Lan+lan2+wireguard+vlan

The problem is lan lan2 can't work together. I have to close lan to use lan2.

router config same as this, but I use vlan instead of vpn-policy-routing. (I don't know how to add route through vpn-policy-routing) [SOLVED] Wireguard - Firewall (Actually routing)

Similar configuration worked well on openwrt-19.07.3-ramips-mt7621-xiaomi_mir3p (wan was pppoe, now is dhcp).

image790×341 23.3 KB

I also use dnscrypt-proxy2 and double dnsmasq settings which not post.

old vlan: (Image from another same router)

After reboot, wan can't obtain address. Restart wan won't help.

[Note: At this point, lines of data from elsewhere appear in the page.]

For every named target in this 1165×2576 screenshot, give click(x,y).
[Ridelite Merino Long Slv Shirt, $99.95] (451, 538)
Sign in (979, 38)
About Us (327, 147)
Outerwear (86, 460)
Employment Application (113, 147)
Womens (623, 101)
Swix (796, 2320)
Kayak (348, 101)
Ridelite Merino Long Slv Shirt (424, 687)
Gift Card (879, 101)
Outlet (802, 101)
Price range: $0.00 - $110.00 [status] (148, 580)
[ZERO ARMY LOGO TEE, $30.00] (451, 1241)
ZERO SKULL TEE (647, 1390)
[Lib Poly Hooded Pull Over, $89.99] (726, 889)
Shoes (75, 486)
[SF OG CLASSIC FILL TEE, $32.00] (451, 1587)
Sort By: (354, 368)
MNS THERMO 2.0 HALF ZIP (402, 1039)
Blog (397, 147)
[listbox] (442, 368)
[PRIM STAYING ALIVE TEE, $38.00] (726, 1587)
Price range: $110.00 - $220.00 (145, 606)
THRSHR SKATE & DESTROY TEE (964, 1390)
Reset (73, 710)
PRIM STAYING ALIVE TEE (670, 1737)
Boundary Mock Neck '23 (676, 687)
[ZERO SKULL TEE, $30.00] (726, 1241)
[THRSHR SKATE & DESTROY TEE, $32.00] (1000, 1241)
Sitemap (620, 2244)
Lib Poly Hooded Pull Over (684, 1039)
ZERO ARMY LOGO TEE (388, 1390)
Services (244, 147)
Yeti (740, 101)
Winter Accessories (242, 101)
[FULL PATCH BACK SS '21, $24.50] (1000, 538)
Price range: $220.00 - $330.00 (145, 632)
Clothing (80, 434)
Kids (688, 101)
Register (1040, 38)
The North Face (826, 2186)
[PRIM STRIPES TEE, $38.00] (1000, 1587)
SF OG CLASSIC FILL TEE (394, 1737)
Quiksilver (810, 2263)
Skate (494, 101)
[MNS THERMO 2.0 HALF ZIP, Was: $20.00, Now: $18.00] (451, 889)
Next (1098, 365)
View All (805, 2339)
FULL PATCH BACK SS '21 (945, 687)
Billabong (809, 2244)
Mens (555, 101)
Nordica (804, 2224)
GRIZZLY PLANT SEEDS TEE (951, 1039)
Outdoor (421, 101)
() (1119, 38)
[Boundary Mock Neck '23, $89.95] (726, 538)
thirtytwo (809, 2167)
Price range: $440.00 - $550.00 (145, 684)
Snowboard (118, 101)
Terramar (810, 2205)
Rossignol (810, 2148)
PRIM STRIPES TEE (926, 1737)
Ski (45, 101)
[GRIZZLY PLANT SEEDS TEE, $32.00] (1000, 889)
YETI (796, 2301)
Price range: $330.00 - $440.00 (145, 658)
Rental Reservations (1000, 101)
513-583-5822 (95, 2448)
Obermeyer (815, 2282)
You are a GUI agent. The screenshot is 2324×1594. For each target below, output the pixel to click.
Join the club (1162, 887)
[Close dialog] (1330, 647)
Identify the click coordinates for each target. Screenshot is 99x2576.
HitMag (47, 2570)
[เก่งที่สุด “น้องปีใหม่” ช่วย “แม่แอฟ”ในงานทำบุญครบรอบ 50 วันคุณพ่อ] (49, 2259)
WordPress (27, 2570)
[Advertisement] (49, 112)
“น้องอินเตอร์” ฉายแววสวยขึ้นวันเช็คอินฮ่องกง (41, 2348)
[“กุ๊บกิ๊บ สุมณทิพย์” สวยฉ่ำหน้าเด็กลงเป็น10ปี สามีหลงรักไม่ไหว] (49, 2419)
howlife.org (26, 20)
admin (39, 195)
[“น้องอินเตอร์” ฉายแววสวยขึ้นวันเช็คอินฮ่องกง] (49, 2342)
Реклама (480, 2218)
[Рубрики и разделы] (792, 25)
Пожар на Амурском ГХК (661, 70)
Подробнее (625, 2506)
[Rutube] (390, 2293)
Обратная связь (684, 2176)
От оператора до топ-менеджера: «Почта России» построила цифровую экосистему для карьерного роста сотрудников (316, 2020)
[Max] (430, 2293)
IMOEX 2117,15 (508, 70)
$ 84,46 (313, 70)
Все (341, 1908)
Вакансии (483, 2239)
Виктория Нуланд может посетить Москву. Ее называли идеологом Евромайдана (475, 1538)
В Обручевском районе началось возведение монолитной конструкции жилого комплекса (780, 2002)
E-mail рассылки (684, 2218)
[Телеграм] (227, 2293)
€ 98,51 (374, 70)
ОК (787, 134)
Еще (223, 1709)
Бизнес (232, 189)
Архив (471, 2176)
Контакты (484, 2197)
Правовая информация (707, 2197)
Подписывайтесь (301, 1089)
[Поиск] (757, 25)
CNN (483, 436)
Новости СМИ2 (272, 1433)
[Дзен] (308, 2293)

[   66.432563] mt7530 mdio-bus:1f wan: Link is Up - 100Mbps/Full - flow control rx/tx
[   66.440205] br0: port 4(wan) entered blocking state
[   66.445111] br0: port 4(wan) entered forwarding state
[   67.456428] mt7530 mdio-bus:1f wan: Link is Down
[   67.461190] br0: port 4(wan) entered disabled state
[   69.504565] mt7530 mdio-bus:1f wan: Link is Up - 100Mbps/Full - flow control rx/tx
[   69.512195] br0: port 4(wan) entered blocking state
[   69.517091] br0: port 4(wan) entered forwarding state
[   70.528433] mt7530 mdio-bus:1f wan: Link is Down
[   70.533195] br0: port 4(wan) entered disabled state
[   72.576554] mt7530 mdio-bus:1f wan: Link is Up - 100Mbps/Full - flow control rx/tx
[   72.584185] br0: port 4(wan) entered blocking state
[   72.589090] br0: port 4(wan) entered forwarding state
[   73.600435] mt7530 mdio-bus:1f wan: Link is Down
[   73.605199] br0: port 4(wan) entered disabled state

restart network and wan will get ip address, But lan lan2 still don't have internet access.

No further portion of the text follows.